### Exercise details
Return the records that follow, matching each one exactly.

[Saved data entries]
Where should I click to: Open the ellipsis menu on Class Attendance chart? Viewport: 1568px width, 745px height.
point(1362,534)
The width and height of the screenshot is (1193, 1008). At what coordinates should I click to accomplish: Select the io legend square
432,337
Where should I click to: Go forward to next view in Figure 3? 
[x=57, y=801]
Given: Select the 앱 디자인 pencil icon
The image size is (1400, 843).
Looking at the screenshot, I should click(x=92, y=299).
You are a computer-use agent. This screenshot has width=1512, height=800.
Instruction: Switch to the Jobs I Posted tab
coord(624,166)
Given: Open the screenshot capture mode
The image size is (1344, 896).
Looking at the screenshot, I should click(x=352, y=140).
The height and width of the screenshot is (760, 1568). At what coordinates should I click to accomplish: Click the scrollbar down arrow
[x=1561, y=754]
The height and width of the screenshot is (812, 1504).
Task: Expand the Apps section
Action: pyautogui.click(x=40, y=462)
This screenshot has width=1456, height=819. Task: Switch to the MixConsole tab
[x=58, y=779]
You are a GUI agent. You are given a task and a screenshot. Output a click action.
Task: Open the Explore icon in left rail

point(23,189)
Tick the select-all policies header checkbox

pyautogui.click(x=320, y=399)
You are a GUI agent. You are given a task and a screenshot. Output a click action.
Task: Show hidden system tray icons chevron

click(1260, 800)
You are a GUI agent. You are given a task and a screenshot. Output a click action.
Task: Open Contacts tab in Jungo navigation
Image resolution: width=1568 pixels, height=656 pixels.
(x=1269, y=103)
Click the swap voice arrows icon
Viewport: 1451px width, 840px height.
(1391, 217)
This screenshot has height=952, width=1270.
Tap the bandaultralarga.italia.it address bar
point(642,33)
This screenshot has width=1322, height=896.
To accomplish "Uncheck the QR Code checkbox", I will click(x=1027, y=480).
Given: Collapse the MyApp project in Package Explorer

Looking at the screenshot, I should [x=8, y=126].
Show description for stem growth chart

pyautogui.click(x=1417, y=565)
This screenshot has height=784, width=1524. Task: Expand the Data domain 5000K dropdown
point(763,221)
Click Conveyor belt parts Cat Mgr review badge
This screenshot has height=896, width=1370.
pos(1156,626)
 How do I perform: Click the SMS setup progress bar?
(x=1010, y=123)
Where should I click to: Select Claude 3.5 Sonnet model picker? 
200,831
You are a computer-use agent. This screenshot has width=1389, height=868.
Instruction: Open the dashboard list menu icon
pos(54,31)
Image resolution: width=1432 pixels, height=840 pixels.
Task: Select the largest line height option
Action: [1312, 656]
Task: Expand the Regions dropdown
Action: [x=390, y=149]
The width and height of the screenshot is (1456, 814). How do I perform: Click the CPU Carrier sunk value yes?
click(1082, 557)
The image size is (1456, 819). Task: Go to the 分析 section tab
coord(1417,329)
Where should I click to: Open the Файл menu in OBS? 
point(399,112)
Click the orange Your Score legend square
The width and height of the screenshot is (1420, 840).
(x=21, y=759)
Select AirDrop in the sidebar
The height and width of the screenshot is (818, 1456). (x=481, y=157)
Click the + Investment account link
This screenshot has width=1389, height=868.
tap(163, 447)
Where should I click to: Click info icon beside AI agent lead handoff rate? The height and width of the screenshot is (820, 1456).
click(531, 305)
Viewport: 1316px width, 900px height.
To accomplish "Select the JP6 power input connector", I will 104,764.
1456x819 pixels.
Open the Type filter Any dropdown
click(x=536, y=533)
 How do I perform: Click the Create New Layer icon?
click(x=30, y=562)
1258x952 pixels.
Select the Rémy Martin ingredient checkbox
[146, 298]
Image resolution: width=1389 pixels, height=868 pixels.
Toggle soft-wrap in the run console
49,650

### Output for this exercise
Where should I click to: Open the ellipsis menu on Class Attendance chart? Viewport: 1568px width, 745px height.
point(1362,534)
The width and height of the screenshot is (1193, 1008). At what coordinates should I click to accomplish: Select the io legend square
432,337
Where should I click to: Go forward to next view in Figure 3? 
[x=57, y=801]
Given: Select the 앱 디자인 pencil icon
The image size is (1400, 843).
Looking at the screenshot, I should click(x=92, y=299).
You are a computer-use agent. This screenshot has width=1512, height=800.
Instruction: Switch to the Jobs I Posted tab
coord(624,166)
Given: Open the screenshot capture mode
The image size is (1344, 896).
Looking at the screenshot, I should click(x=352, y=140).
The height and width of the screenshot is (760, 1568). At what coordinates should I click to accomplish: Click the scrollbar down arrow
[x=1561, y=754]
The height and width of the screenshot is (812, 1504).
Task: Expand the Apps section
Action: pyautogui.click(x=40, y=462)
This screenshot has width=1456, height=819. Task: Switch to the MixConsole tab
[x=58, y=779]
You are a GUI agent. You are given a task and a screenshot. Output a click action.
Task: Open the Explore icon in left rail

point(23,189)
Tick the select-all policies header checkbox

pyautogui.click(x=320, y=399)
You are a GUI agent. You are given a task and a screenshot. Output a click action.
Task: Show hidden system tray icons chevron

click(1260, 800)
You are a GUI agent. You are given a task and a screenshot. Output a click action.
Task: Open Contacts tab in Jungo navigation
Image resolution: width=1568 pixels, height=656 pixels.
(x=1269, y=103)
Click the swap voice arrows icon
Viewport: 1451px width, 840px height.
(1391, 217)
This screenshot has height=952, width=1270.
Tap the bandaultralarga.italia.it address bar
point(642,33)
This screenshot has width=1322, height=896.
To accomplish "Uncheck the QR Code checkbox", I will click(x=1027, y=480).
Given: Collapse the MyApp project in Package Explorer

Looking at the screenshot, I should [x=8, y=126].
Show description for stem growth chart

pyautogui.click(x=1417, y=565)
This screenshot has height=784, width=1524. Task: Expand the Data domain 5000K dropdown
point(763,221)
Click Conveyor belt parts Cat Mgr review badge
This screenshot has height=896, width=1370.
pos(1156,626)
 How do I perform: Click the SMS setup progress bar?
(x=1010, y=123)
Where should I click to: Select Claude 3.5 Sonnet model picker? 
200,831
You are a computer-use agent. This screenshot has width=1389, height=868.
Instruction: Open the dashboard list menu icon
pos(54,31)
Image resolution: width=1432 pixels, height=840 pixels.
Task: Select the largest line height option
Action: [1312, 656]
Task: Expand the Regions dropdown
Action: [x=390, y=149]
The width and height of the screenshot is (1456, 814). How do I perform: Click the CPU Carrier sunk value yes?
click(1082, 557)
The image size is (1456, 819). Task: Go to the 分析 section tab
coord(1417,329)
Where should I click to: Open the Файл menu in OBS? 
point(399,112)
Click the orange Your Score legend square
The width and height of the screenshot is (1420, 840).
(x=21, y=759)
Select AirDrop in the sidebar
The height and width of the screenshot is (818, 1456). (x=481, y=157)
Click the + Investment account link
This screenshot has width=1389, height=868.
tap(163, 447)
Where should I click to: Click info icon beside AI agent lead handoff rate? The height and width of the screenshot is (820, 1456).
click(531, 305)
Viewport: 1316px width, 900px height.
To accomplish "Select the JP6 power input connector", I will 104,764.
1456x819 pixels.
Open the Type filter Any dropdown
click(x=536, y=533)
 How do I perform: Click the Create New Layer icon?
click(x=30, y=562)
1258x952 pixels.
Select the Rémy Martin ingredient checkbox
[146, 298]
Image resolution: width=1389 pixels, height=868 pixels.
Toggle soft-wrap in the run console
49,650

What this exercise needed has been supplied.